Bulbous watermelon and cantaloupes, paper bags and cartons full to the brim with miniature cucumbers, bunches of Spanish sweet onions, fat red tomatoes — Pasem Wassouf of Sterling Heights eyed it all, adding continuously to his growing pile of vegetables and fruit at the cash register as McCauley rang him up.
“I like everything here, really, especially the tomatoes,” said Wassouf, who’s been shopping at Irma’s for years. “This is fresh.”
Olga Hetkowski of Sterling Heights first spotted the stand a decade ago while working up the street at Beaumont Hospital. Having grown up on a farm, she’s convinced there’s no substitute for local produce.
“It’s all fresh … and they’re all so pleasant, all the people who work here,” she said. “There’s nothing like fresh tomatoes. There’s a big difference between fresh and produce from the grocery store.”
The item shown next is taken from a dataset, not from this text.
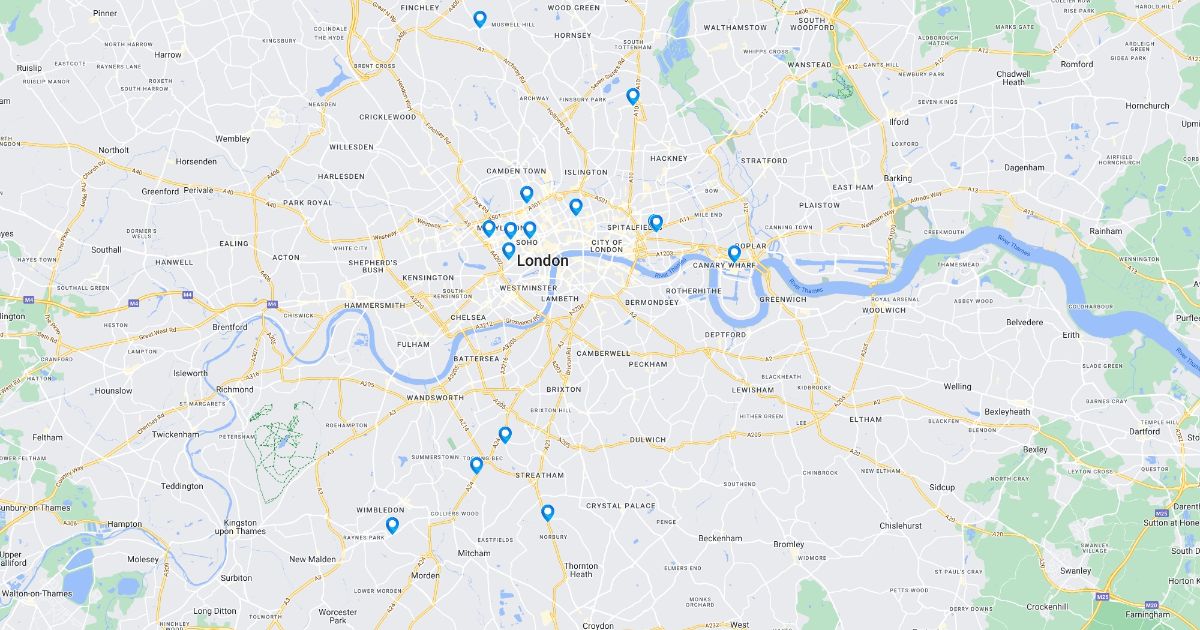
Task: Click the blue pin south of Camden Town
Action: pyautogui.click(x=526, y=194)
Inquiries about corn were abundant, and McCauley assured shoppers that her husband was retrieving the first batch from the farm at that very moment.
Even as the economy founders, Irma’s and Kathy’s continue to flourish. McCauley said she feels patrons have embraced the stands as a way to support Michigan industry and keep their money local.
“It is a nice way for people to get fresh product for the short season that Michigan (has),” she said. “It’s really a very, very good thing. Sterling Heights is a great city. … We’re lucky we’re still able to have the stands here.”